Polyploidy is a mode of quantum speciation that yields the beginnings of a new species in just one or two generations. There are two kinds of polyploids—autopolyploids, which derive from a single species, and allopolyploids, which stem from a combination of chromosome sets from different species. Allopolyploid plant species are much more numerous than autopolyploids.

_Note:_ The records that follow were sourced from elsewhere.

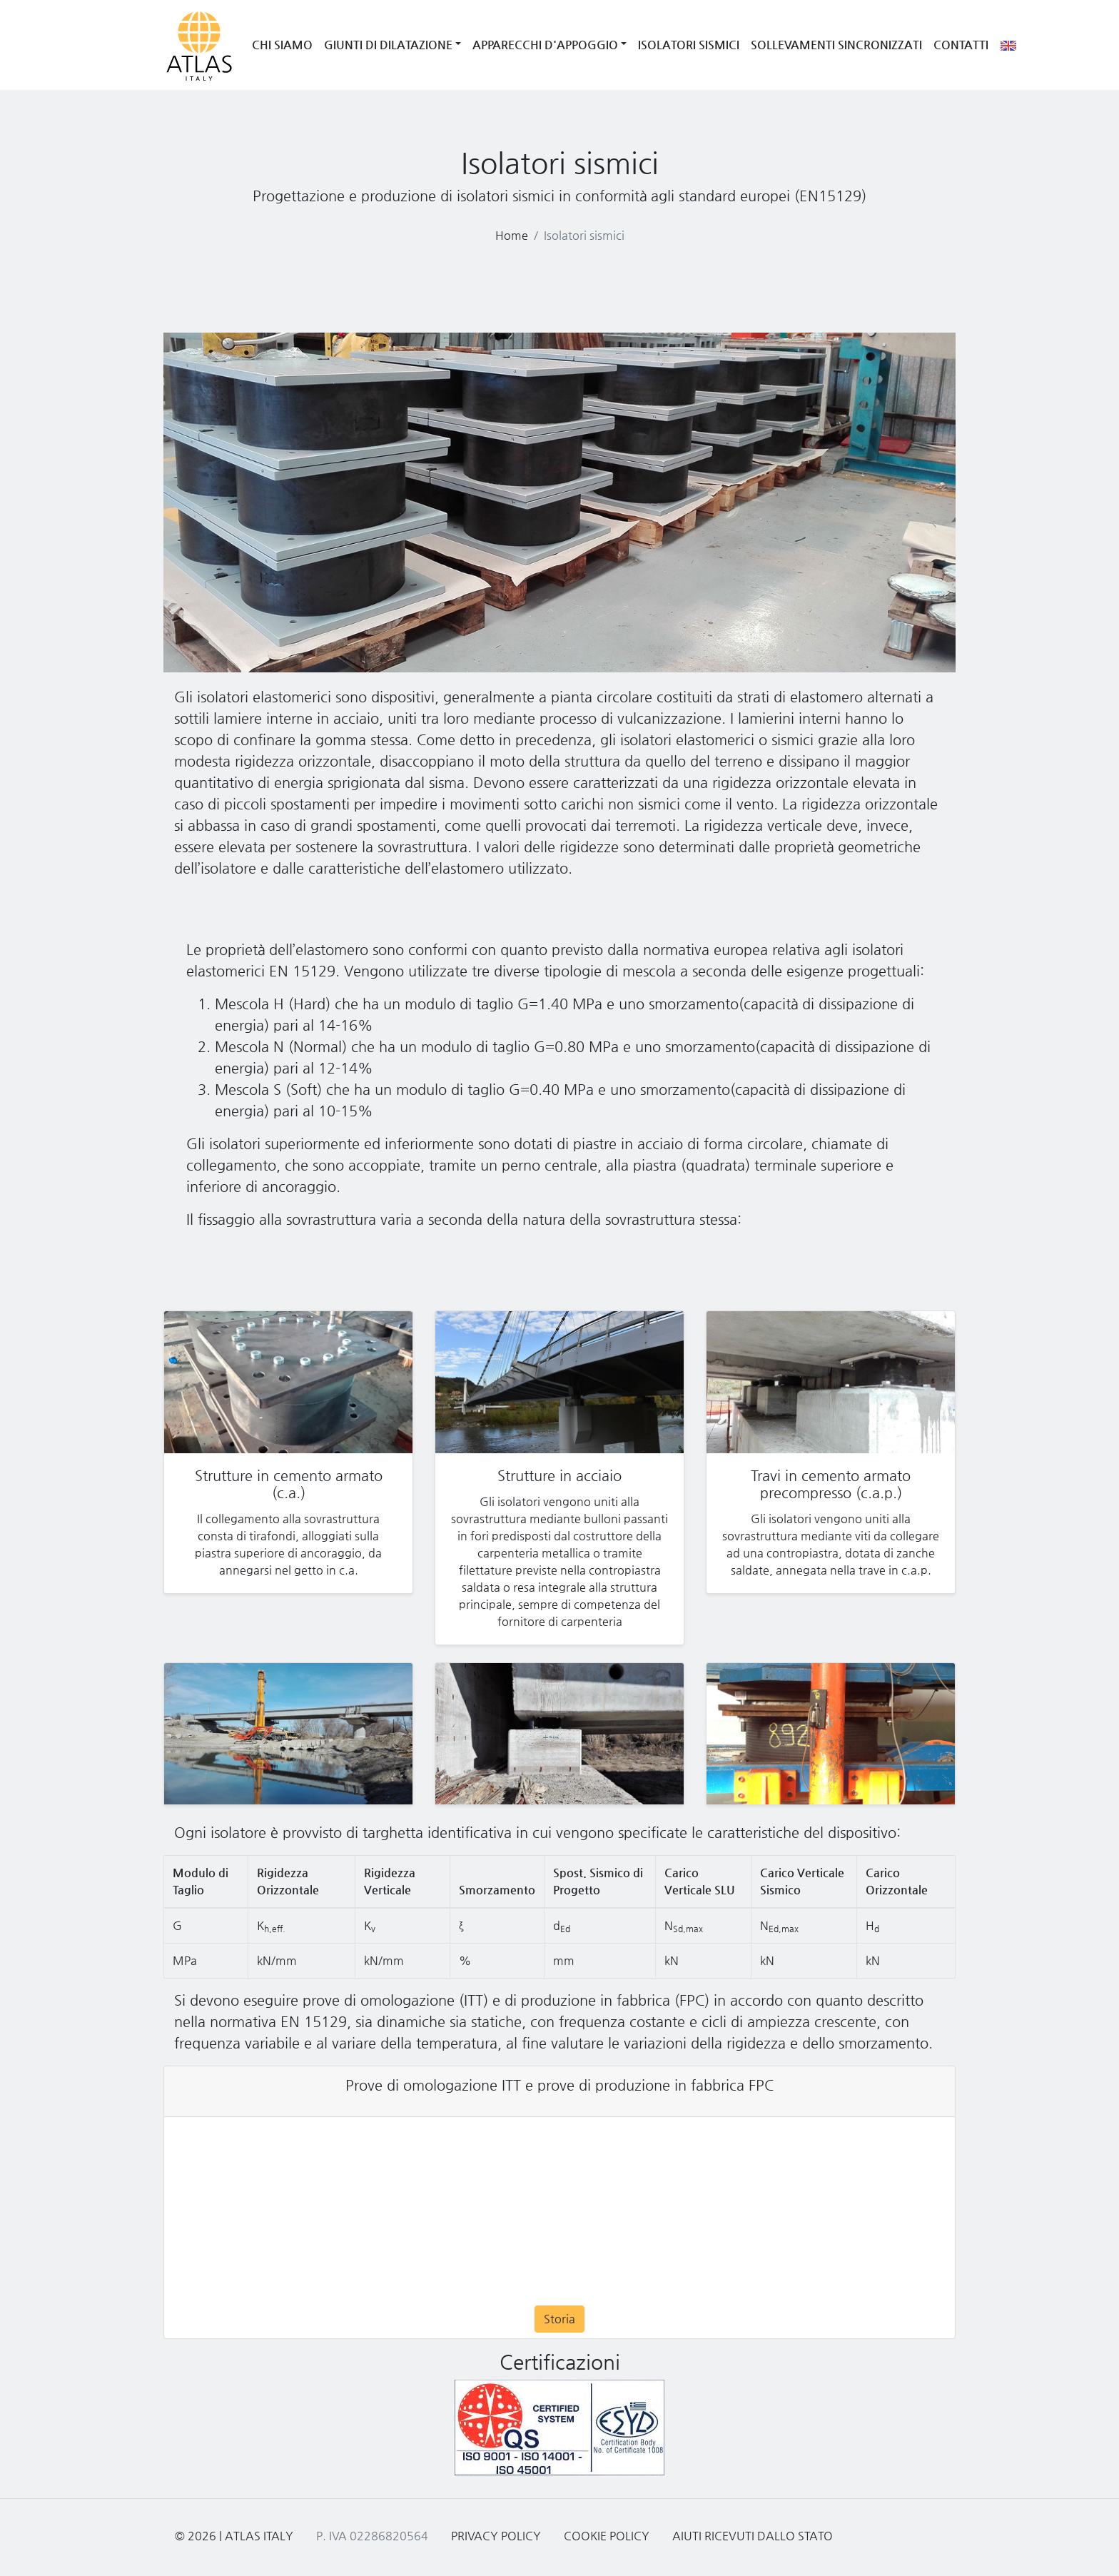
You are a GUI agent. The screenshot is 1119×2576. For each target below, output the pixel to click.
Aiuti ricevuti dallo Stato (752, 2535)
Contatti (960, 44)
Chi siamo (282, 44)
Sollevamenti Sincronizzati (836, 44)
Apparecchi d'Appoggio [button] (545, 44)
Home (511, 235)
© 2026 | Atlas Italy (234, 2535)
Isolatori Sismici (688, 44)
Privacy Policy (496, 2535)
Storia (559, 2318)
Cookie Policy (606, 2535)
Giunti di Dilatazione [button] (388, 44)
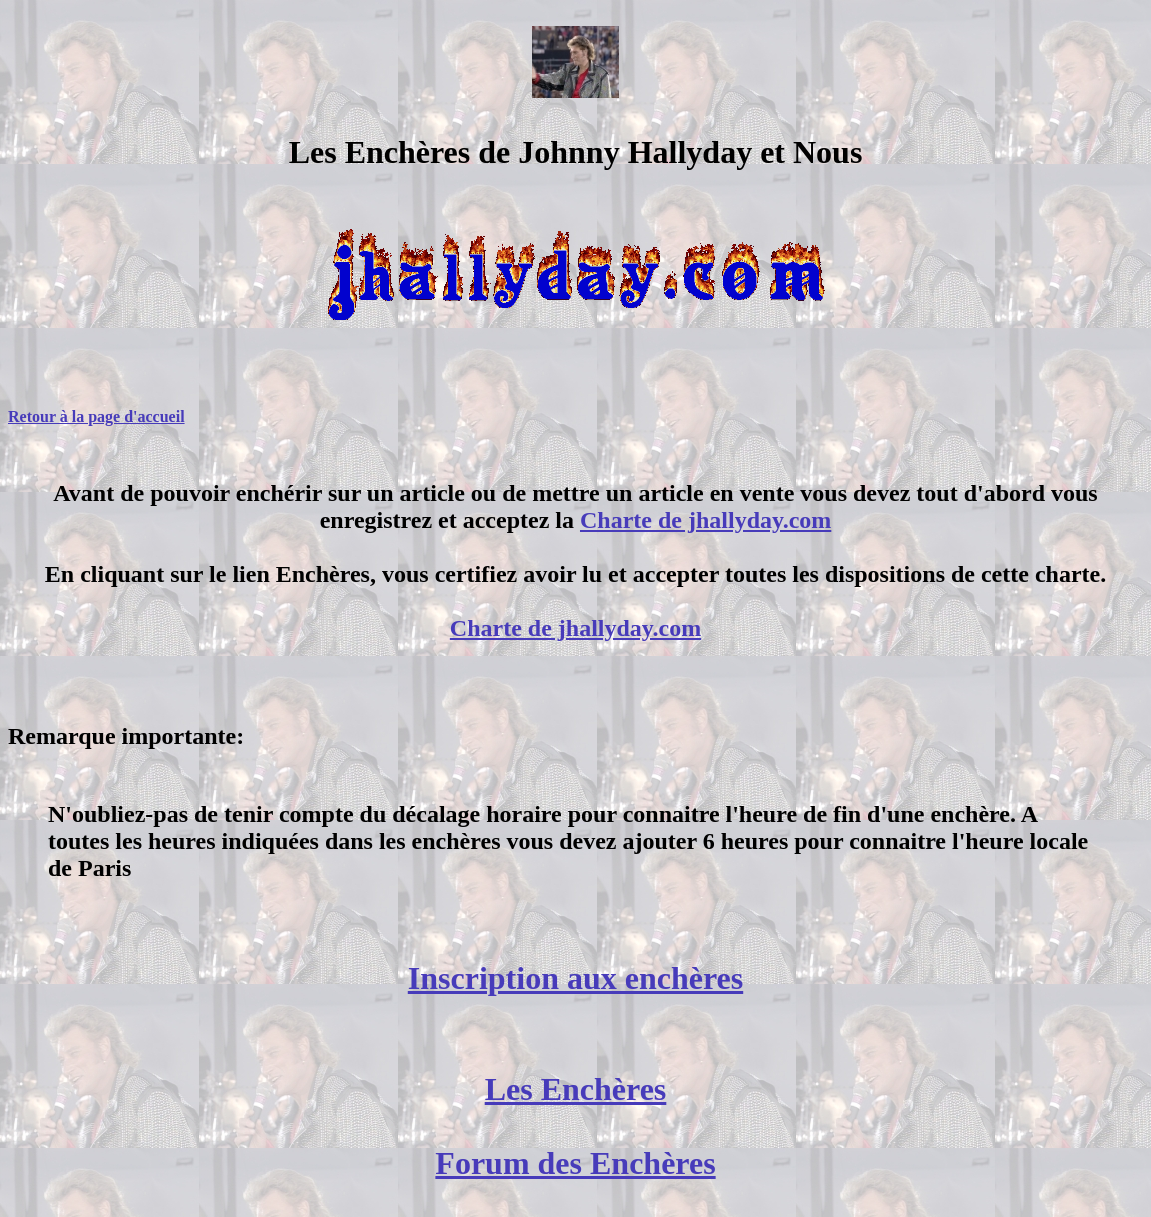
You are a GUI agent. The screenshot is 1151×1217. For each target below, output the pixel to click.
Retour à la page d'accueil (96, 416)
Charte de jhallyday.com (705, 520)
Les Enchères (576, 1089)
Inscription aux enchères (575, 978)
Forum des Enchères (575, 1163)
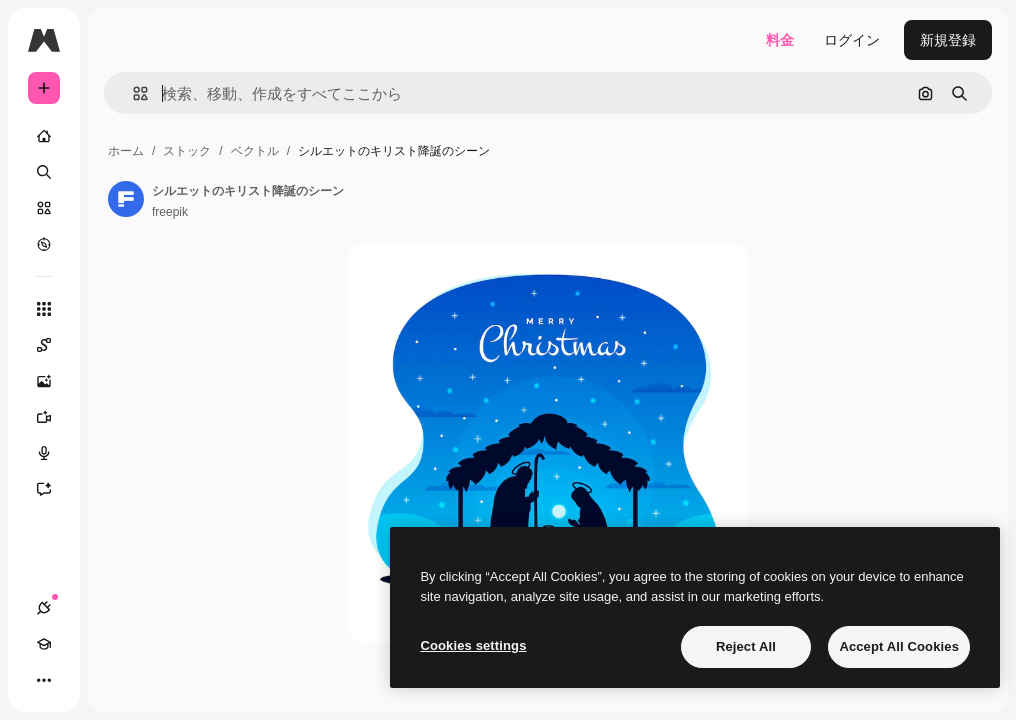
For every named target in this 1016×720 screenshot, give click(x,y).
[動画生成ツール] (54, 417)
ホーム (126, 151)
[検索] (44, 172)
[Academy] (44, 644)
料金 (780, 40)
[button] (132, 93)
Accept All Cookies (899, 646)
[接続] (44, 608)
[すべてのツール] (44, 309)
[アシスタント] (54, 489)
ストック (187, 151)
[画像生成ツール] (54, 381)
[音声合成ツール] (54, 453)
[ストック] (44, 208)
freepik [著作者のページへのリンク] (170, 212)
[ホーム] (44, 136)
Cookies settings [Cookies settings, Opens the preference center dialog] (473, 645)
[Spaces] (54, 345)
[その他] (44, 680)
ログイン (852, 40)
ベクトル (255, 151)
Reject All (746, 646)
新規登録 (948, 40)
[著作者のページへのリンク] (126, 199)
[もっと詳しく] (44, 244)
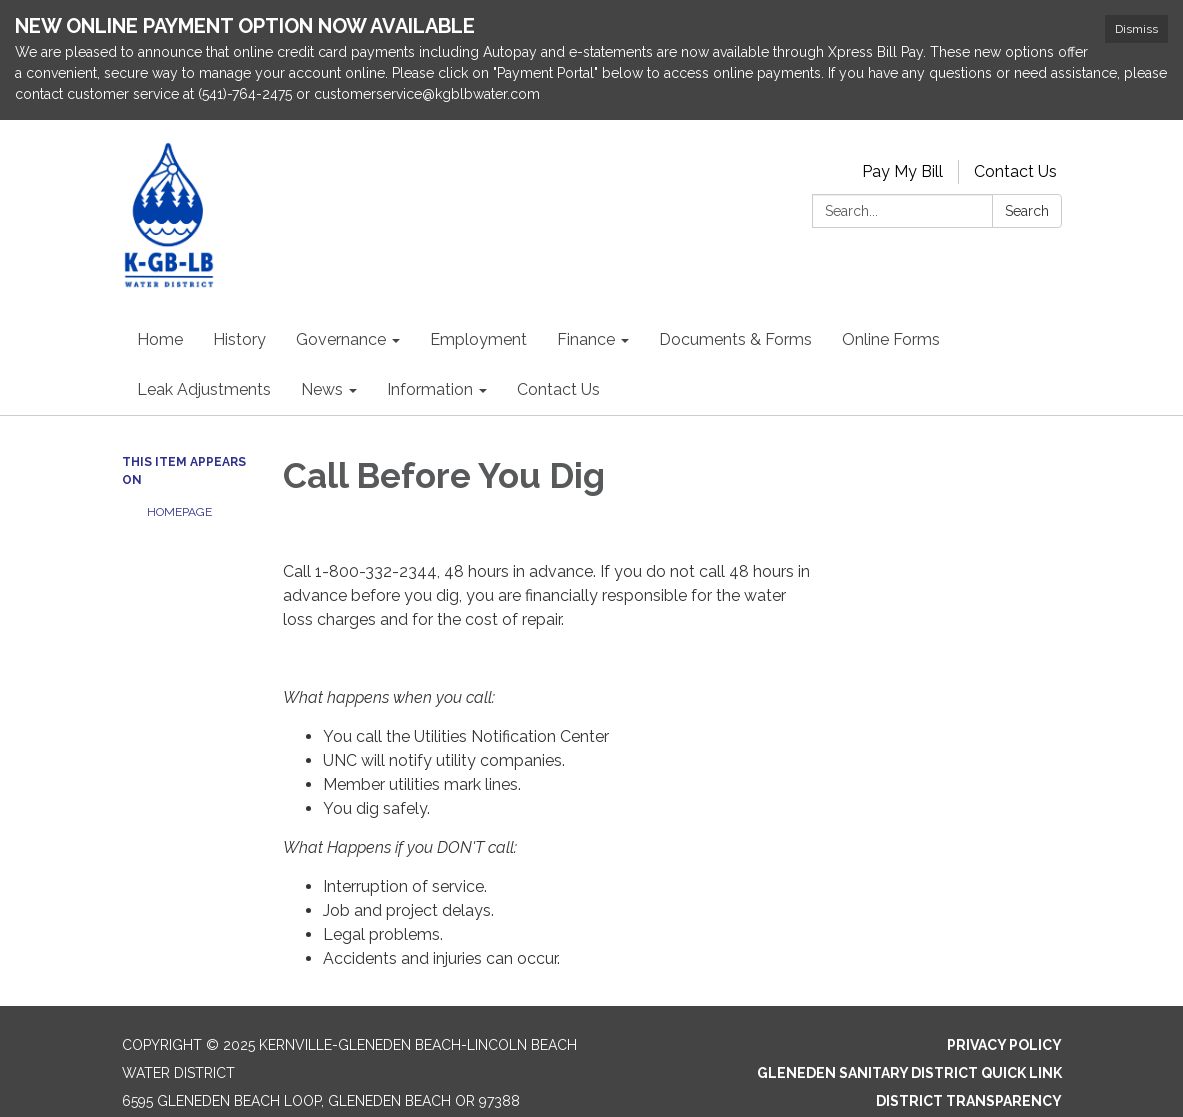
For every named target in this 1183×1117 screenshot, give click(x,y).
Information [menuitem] (430, 389)
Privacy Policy (1004, 1045)
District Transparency (969, 1101)
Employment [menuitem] (478, 339)
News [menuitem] (322, 389)
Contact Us (1015, 171)
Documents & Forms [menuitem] (735, 339)
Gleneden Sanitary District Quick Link (909, 1073)
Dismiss (1136, 29)
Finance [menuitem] (586, 339)
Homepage (179, 512)
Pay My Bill (902, 171)
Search (1027, 211)
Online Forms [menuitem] (891, 339)
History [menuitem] (239, 339)
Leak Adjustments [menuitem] (204, 389)
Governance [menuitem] (341, 339)
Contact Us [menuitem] (558, 389)
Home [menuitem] (160, 339)
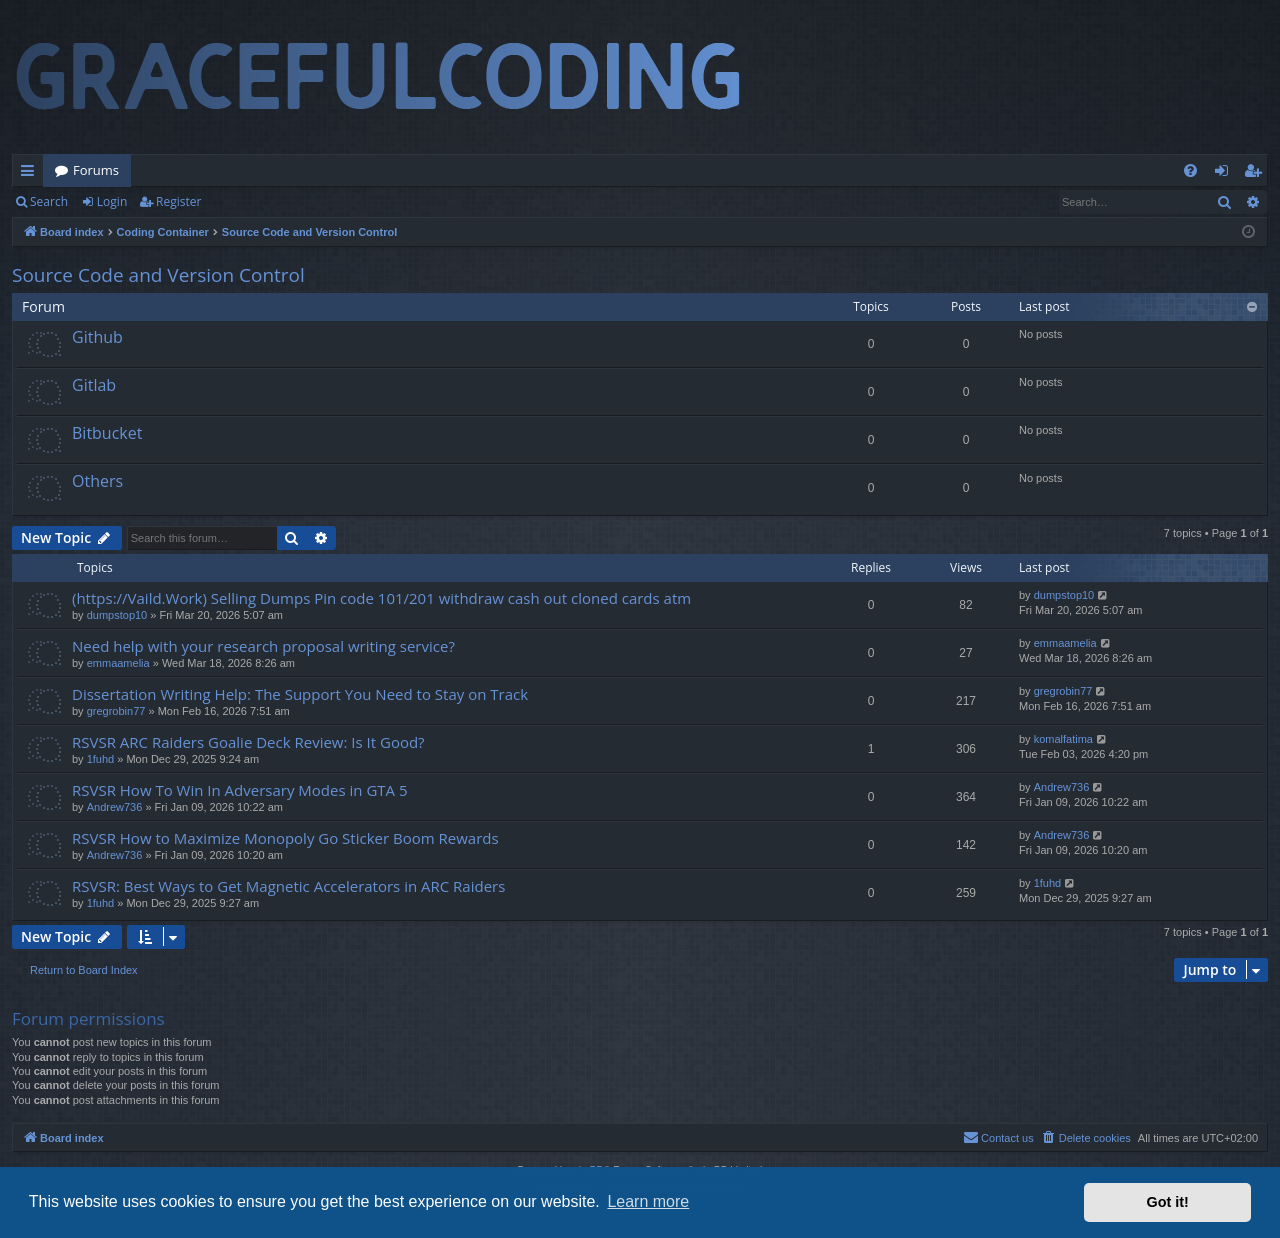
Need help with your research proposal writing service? (263, 646)
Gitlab (94, 385)
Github (97, 337)
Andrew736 (115, 807)
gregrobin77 (116, 711)
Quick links (31, 174)
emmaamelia (118, 663)
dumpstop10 (117, 615)
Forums (96, 170)
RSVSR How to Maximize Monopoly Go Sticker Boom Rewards (285, 838)
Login (112, 201)
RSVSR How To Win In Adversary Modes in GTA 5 (240, 790)
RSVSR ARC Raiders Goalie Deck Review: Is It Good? (248, 742)
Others (97, 481)
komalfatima (1063, 739)
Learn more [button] (648, 1201)
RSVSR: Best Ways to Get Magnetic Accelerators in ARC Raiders (288, 886)
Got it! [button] (1168, 1202)
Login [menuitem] (1225, 174)
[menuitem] (1190, 170)
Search (49, 201)
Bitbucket (107, 433)
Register (178, 201)
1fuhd (101, 759)
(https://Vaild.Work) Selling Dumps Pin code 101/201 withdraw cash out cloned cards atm (381, 598)
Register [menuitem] (1257, 174)
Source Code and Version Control (158, 275)
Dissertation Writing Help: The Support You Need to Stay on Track (300, 694)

An allopolyploid species can originate from two plant species that have the same diploid number of chromosomes. The chromosome complement of one species may be symbolized as AA and the other BB. A hybrid of two different species, represented as AB, will usually be sterile because of abnormal chromosome pairing and segregation during formation at meiosis of the gametes, which are haploid (i.e., having only half of the chromosomes, of which in a given gamete some come from the A set and some from the B set). But chromosome doubling may occur in a diploid cell as a consequence of abnormal mitosis, in which the chromosomes divide but the cell does not. If this happens in the hybrid above, AB, the result is a plant cell with four sets of chromosomes, AABB. Such a tetraploid cell may proliferate within the plant (which is otherwise constituted of diploid cells) and produce branches and flowers of tetraploid cells. Because the flowers’ cells carry two chromosomes of each kind, they can produce functional diploid gametes via meiosis with the constitution AB. The union of two such gametes, such as happens during self-fertilization, produces a complete tetraploid individual (AABB). In this way, self-fertilization in plants makes possible the formation of a tetraploid individual as the result of a single abnormal cell division.
Autopolyploids originate in a similar fashion, except that the individual in which the abnormal mitosis occurs is not a hybrid. Self-fertilization thus enables a single individual to multiply and give rise to a population. This population is a new species, since polyploid individuals are reproductively isolated from their diploid ancestors. A cross between a tetraploid and a diploid yields triploid progeny, which are sterile.